Red Hat provides boot media as ISO images, which you can use to boot your systems from. We will create a custom ISO image, which will allow us to boot a system in a similar way.

Let's create an ISO that you can mount as virtual media, write a CD-ROM, or even use dd to write the contents on a USB stick/disk through the following steps:

  1. Install the required packages to create ISO9660 images, as follows:
    yum install -y genisoimage
  2. Mount the RHEL 7 DVD's ISO image by executing the following command:
    mount -o loop /path/to/rhel-server-7.0-x86_64-dvd.iso /mnt
  3. Copy the required files for the custom ISO from the RHEL 7 media via the following commands:
    mkdir -p /root/iso
    cp -r /mnt/isolinux /root/iso
    umount /mnt
  4. Now, unmount the RHEL 7 DVD's ISO image by running the following:
    umount /mnt
  5. Next, remove  the isolinux.cfg file using the following command:
    rm -f /root/iso/isolinux/isolinux.cfg
  6. Create a new isolinux.cfg file, as follows:
    default vesamenu.c32
    timeout 600
    display boot.msg
    menu clear
    menu background splash.png
    menu title Red Hat Enterprise Linux 7.0
    menu vshift 8
    menu rows 18
    menu margin 8
    menu helpmsgrow 15
    menu tabmsgrow 13
    menu color sel 0 #ffffffff #00000000 none
    menu color title 0 #ffcc000000 #00000000 none
    menu color tabmsg 0 #84cc0000 #00000000 none
    menu color hotsel 0 #84cc0000 #00000000 none
    menu color hotkey 0 #ffffffff #00000000 none
    menu color cmdmark 0 #84b8ffff #00000000 none
    menu color cmdline 0 #ffffffff #00000000 none
    label linux
      menu label ^Install Red Hat Enterprise Linux 7.0
      kernel vmlinuz
      append initrd=initrd.img ks=http://kickstart.critter.be/kickstart.ks text
    
    label local
      menu label Boot from ^local drive
      localboot 0xffff
    
    menu end
  7. Now, create the ISO by executing the following command:
    cd /root/iso
    # mkisofs -o ../boot.iso -b isolinux/isolinux.bin -c isolinux/boot.cat -no-emul-boot -boot-load-size 4 -boot-info-table -J -r .

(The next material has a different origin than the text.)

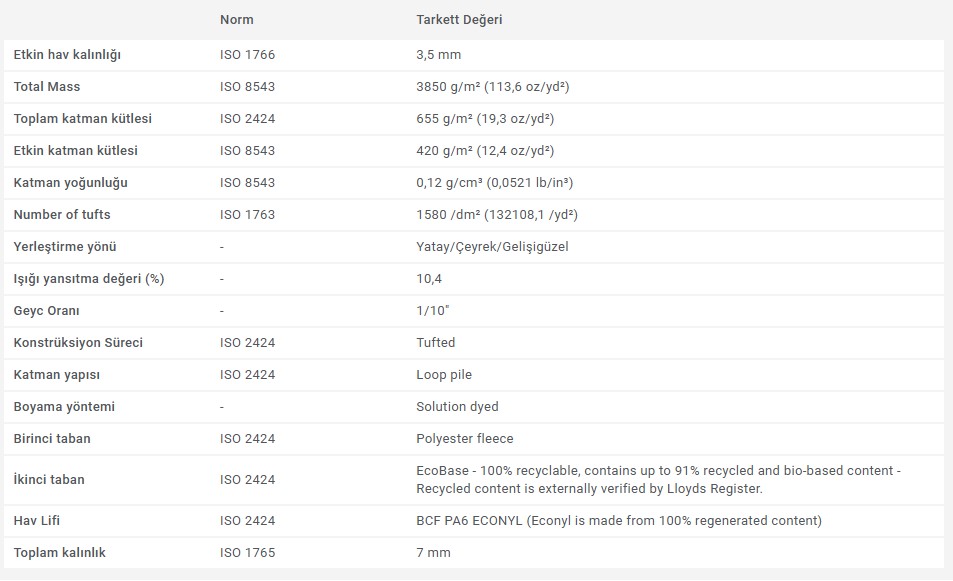
Task: Select the Total Mass row label
Action: [x=47, y=87]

    More information on the options used with the mkisofs command can be found in the man pages for mkisofs(1).

Making USB Media

  1. Connect a USB flash drive to the system and execute the dmesg command. A log detailing all recent events will be displayed. At the bottom of this log, you will see a set of messages caused by the USB flash drive you just connected. It will look like a set of lines similar to the following:
     [ 170.171135] sd 5:0:0:0: [sdb] Attached SCSI removable disk
    Note the name of the connected device - in the above example, it is sdb.
  2. Log in as root:
     $ su -
    Provide your root password when prompted.
  3. Make sure that the device is not mounted. First, use the findmnt device command and the device name you found in the earlier steps. For example, if the device name is sdb, use the following command:
     # findmnt /dev/sdb
    If the command displays no output, you can proceed with the next step. However, if the command does provide output, it means that the device was automatically mounted and you must unmount it before proceeding. A sample output will look similar to the following:
     # findmnt /dev/sdb 
    TARGET   SOURCE   FSTYPE  OPTIONS
    /mnt/iso /dev/sdb iso9660 ro,relatime
    Note the TARGET column. Next, use the umount target command to unmount the device:
     # umount /mnt/iso
  4. Use the dd command to write the installation ISO image directly to the USB device:
     # dd if=/path/to/image.iso of=/dev/device bs=blocksize
    Replace /path/to/image.iso with the full path to the ISO image file you downloaded, device with the device name as reported by the dmesg command earlier, and blocksize with a reasonable block size (for example, 512k) to speed up the writing process. The bs parameter is optional, but it can speed up the process considerably.

    Important

    Make sure to specify the output as the device name (for example, /dev/sda), not as a name of a partition on the device (for example, /dev/sda1).

    For example, if the ISO image is located in /home/testuser/Downloads/rhel-server-7.1x86_64-boot.iso and the detected device name is sdb, the command will look like the following:

     # dd if=/home/testuser/Downloads/rhel-server-7.1x86_64-boot.iso of=/dev/sdb bs=512k
  5. Wait for dd to finish writing the image to the device. Note that no progress bar is displayed; the data transfer is finished when the # prompt appears again. After the prompt is displayed, log out from the root account and unplug the USB drive.
The USB drive is now ready to be used as a boot device.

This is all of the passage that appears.